Une autre illustration est donnée par
la technique de conservation à sec des grosses araignées :
on en pique une fraîchement morte avec une fine aiguille
de seringue dans le céphalothorax au niveau de la bouche,
puis on injecte doucement de l'alcool à 70°. Les pattes,
recroquevillées sous le corps de l'araignée morte,
s'étendent au fur et à mesure de l'injection
jusqu'à leur maximum d'extension.
Après traitement de l'abdomen (incision
ventrale pour extraire les organes puis remplissage avec du coton
pour les très grosses araignées, ou injection d'alcool
par l'extrémité postérieure), l'animal peut
être classiquement maintenu sur plaque de liège
ou de polystyrène par des aiguilles jusqu'à ce
que la dessiccation rigidifie définitivement les articulations.
La pression de l'hémolymphe des araignées
a pu être mesurée, et elle est effectivement
très élevée, atteignant les valeurs impressionnantes
de 400 à 500 grammes par centimètre carré
(par comparaison, l'hémolymphe des insectes est à
une pression de quelques grammes par centimètre carré).
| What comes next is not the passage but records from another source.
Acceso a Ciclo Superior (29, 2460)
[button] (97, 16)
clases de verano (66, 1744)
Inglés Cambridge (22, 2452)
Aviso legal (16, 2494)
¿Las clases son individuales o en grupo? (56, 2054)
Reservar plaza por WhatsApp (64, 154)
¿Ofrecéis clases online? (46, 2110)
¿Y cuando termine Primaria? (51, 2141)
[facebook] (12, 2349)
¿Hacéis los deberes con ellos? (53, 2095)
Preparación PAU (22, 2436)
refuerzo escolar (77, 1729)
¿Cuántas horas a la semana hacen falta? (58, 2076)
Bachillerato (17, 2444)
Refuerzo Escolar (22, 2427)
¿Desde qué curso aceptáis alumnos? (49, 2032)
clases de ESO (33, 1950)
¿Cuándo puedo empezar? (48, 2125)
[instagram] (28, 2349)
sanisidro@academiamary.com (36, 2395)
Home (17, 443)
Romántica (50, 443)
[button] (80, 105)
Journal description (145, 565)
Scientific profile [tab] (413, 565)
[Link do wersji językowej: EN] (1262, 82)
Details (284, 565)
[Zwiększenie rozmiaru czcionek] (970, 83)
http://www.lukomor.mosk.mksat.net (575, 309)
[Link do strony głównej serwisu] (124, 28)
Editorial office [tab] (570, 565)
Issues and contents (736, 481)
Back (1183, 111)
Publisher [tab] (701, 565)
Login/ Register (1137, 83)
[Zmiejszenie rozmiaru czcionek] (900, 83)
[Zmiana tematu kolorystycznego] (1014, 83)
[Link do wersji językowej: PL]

On comprend alors que la moindre blessure entraîne fréquemment
une telle hémorragie que la mort est inévitable
(voir l'image ci-dessus).
Les araignées se déplacent très habilement,
tant sur le substrat pour les espèces errantes que sur
les fils de soie des toiles pour les sédentaires. Ces
dernières disposent de trois griffes armées de
denticules à l'extrémité des tarses, ce
qui leur donne une excellente accroche.
Les araignées errantes disposent, elles, de
touffes de soies villeuses, les fascicules unguéaux
à l'extrémité des tarses et les scopulas
sous les tarses et les métatarses, leur permettant d'adhérer
par capillarité au film aqueux recouvrant les objets.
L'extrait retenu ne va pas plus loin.